In the PCAOB noncompliance commentary, on what date did the PCAOB reopen the comment period on its proposal?

## SELECTED EXCERPT
↓↓↓

SUMMARY
In June 2023, the Public Company Accounting Oversight Board (the Board or PCAOB) issued a request for comment on its Amendments to PCAOB Auditing Standards Related to a Company’s Noncompliance with Laws and Regulations and Other Related Amendments (“NOCLAR”; PCAOB 2023a). On February 26, 2024, the PCAOB (2024) reopened the comment period for additional feedback, in conjunction with a March 2024 public roundtable about the proposal. This commentary summarizes the participating committee members’ views on the proposal that are incremental to our original comments provided previously (Boland et al. 2024). Due to ongoing fundamental concerns, as well as new evidence of extraordinarily different interpretations of the proposed standard, our lack of support for the proposal remains unchanged. We strongly encourage the PCAOB to issue a revised proposal for public comment before any final standard is issued or to consider other alternatives.
I. INTRODUCTION
We are pleased to provide additional feedback on the PCAOB’s Amendments to PCAOB Auditing Standards Related to a Company’s Noncompliance with Laws and Regulations and Other Related Amendments (“NOCLAR”; PCAOB 2023a). Since we submitted our original comments on the proposal (Boland et al. 2024), we have continued to monitor the proposal, and we have reviewed the PCAOB (2024) Briefing Paper related to the March 2024 public roundtable on the proposal. We commend the PCAOB for holding the roundtable.
In this commentary, we provide feedback that is incremental to our original comments. Due to ongoing fundamental concerns, as well as new evidence of extraordinarily different interpretations of the proposed standard, our lack of support for the proposal remains unchanged. We strongly encourage the PCAOB to issue a revised proposal for public comment before any final standard is issued or to consider other alternatives.
II. ADDITIONAL COMMENTS
We focus our new comments on three areas. First, we address the continuing lack of economic analysis from the PCAOB to support the proposal, especially analysis of costs and benefits. Second, we reflect on the auditing profession’s response to the proposal and the questions raised by audit firms’ and others’ views. There appear to be extraordinarily different interpretations of the proposed standard, ranging from the proposal adding minimal auditor responsibilities to the proposal fundamentally changing auditing and costing tens of billions of dollars per year. Finally, we discuss the proposal’s likely impact on the nature of auditing, and we fear that the proposed auditor NOCLAR responsibilities could become a virtually unlimited game of “Where’s Waldo?” That is, “Where’s NOCLAR?”
Continuing Lack of Economic Analysis from the PCAOB
In our previous response to the NOCLAR proposal (Boland et al. 2024), we quoted from PCAOB (2023b) guidance, “The PCAOB requires that economic analysis of regulations address four main elements: (1) the need for the rule, (2) the baseline for measuring the rule impacts, (3) the alternatives considered, and (4) the economic impacts of the rule (and alternatives), including the benefits and costs.” We expressed serious concern about the PCAOB’s apparent failure to perform such an analysis, especially related to costs, which makes it impossible to fully evaluate the proposal. More broadly, it continues to appear to us that the analysis of costs, benefits, and alternatives is lacking.

↑↑↑

## SUPPLIED INFORMATION
↓↓↓

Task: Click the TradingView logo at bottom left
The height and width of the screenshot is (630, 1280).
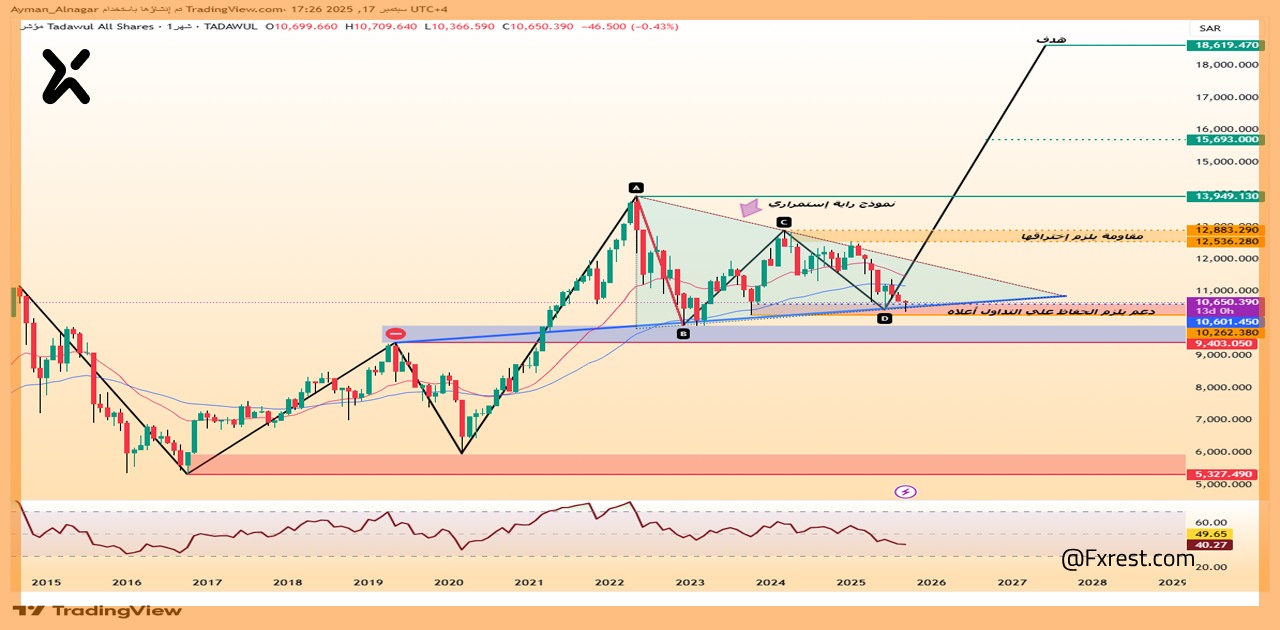Action: 98,610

↑↑↑

## RESPONSE TO THIS TASK
February 26, 2024